Compare metric and scalar models:

lavTestLRT(fit_metric, fit_scalar)

Expected result

Full scalar invariance should fail. In this lab, chi-square differences are usually significant, and fit-index changes should also worsen when intercepts are constrained. This is by design: items 3 and 5 have different intercepts across groups in the data-generating process.

Discover partial non-invariance

When full scalar invariance fails, we can release constraints on specific items to achieve partial scalar invariance. Based on modification indices or theory, we free the intercepts of items 3 and 5:

# partial scalar invariance: free intercepts for items 3 and 5
model_partial <- "
  distress =~ item_1 + item_2 + item_3 + item_4 + item_5 + item_6
  item_3 ~ c(i3a, i3b) * 1
  item_5 ~ c(i5a, i5b) * 1
"

fit_partial <- cfa(model_partial, data = d, group = "group",
                   group.equal = c("loadings", "intercepts"))
summary(fit_partial, fit.measures = TRUE)
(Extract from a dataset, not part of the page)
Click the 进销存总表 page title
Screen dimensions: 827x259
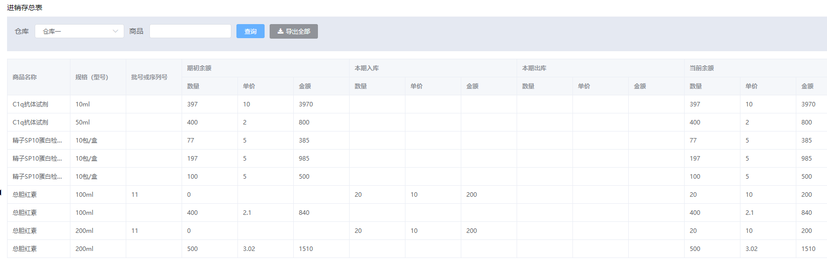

Compare partial scalar with metric invariance:

lavTestLRT(fit_metric, fit_partial)

Calculate fit-index changes between adjacent models:

delta_fit <- tibble(
  comparison = c("Metric - Configural", "Scalar - Metric", "Partial Scalar - Metric"),
  delta_cfi = c(
    fitmeasures(fit_metric, "cfi") - fitmeasures(fit_configural, "cfi"),
    fitmeasures(fit_scalar, "cfi") - fitmeasures(fit_metric, "cfi"),
    fitmeasures(fit_partial, "cfi") - fitmeasures(fit_metric, "cfi")
  ),
  delta_rmsea = c(
    fitmeasures(fit_metric, "rmsea") - fitmeasures(fit_configural, "rmsea"),
    fitmeasures(fit_scalar, "rmsea") - fitmeasures(fit_metric, "rmsea"),
    fitmeasures(fit_partial, "rmsea") - fitmeasures(fit_metric, "rmsea")
  ),
  delta_srmr = c(
    fitmeasures(fit_metric, "srmr") - fitmeasures(fit_configural, "srmr"),
    fitmeasures(fit_scalar, "srmr") - fitmeasures(fit_metric, "srmr"),
    fitmeasures(fit_partial, "srmr") - fitmeasures(fit_metric, "srmr")
  )
) |>
  mutate(across(starts_with("delta_"), \(x) round(x, 3)))

print(delta_fit)

Expected result

Partial scalar invariance should hold after jointly considering chi-square tests and fit-index changes. As a rule of thumb, evidence against invariance is often flagged by $\Delta$CFI < -0.01, $\Delta$RMSEA > 0.015, or $\Delta$SRMR > 0.01. By releasing items 3 and 5, you should see improved fit relative to full scalar constraints.

Compare all models

# summary table of fit indices
models <- list(
  Configural = fit_configural,
  Metric = fit_metric,
  Scalar = fit_scalar,
  "Partial Scalar" = fit_partial
)

fit_table <- map_dfr(names(models), function(name) {
  fm <- fitmeasures(models[[name]], c("cfi", "rmsea", "srmr", "chisq", "df"))
  tibble(
    model = name,
    cfi = round(fm["cfi"], 3),
    rmsea = round(fm["rmsea"], 3),
    srmr = round(fm["srmr"], 3),
    chisq = round(fm["chisq"], 1),
    df = fm["df"]
  )
})

print(fit_table)

Connection to causal inference

Why measurement invariance matters for causal inference

If a scale measures the same construct differently across groups (non-invariance), then cross-group comparisons of treatment effects may be biased. In DAG terms, the measured outcome $Y^*$ is a function of both the true outcome $Y$ and group membership $G$:

$$Y^* = f(Y, G)$$

If $f$ differs by group (non-invariance), then even if the treatment has the same causal effect on $Y$ in both groups, the observed effect on $Y^*$ will differ. This is measurement bias in the causal inference framework.

Establishing measurement invariance before estimating treatment effects is therefore a prerequisite for valid cross-group comparisons.

Exercises

Lab diary

Complete at least two of the following exercises for your lab diary.

  1. Group by sex. Repeat the invariance testing using male as the grouping variable instead of group. Does the invariance pattern change? (Since the data-generating process only introduces non-invariance by group, invariance by male should hold.)

  2. Two-factor model. Fit a two-factor CFA where items 1-3 load on factor 1 and items 4-6 load on factor 2. Compare fit with the one-factor model. Does the data support a two-factor structure?

  3. Interpretation. In one paragraph, explain what you would conclude about using a single distress score to compare psychological wellbeing across two demographic groups, given that items 3 and 5 show non-invariance. What practical steps would you take before reporting cross-group differences?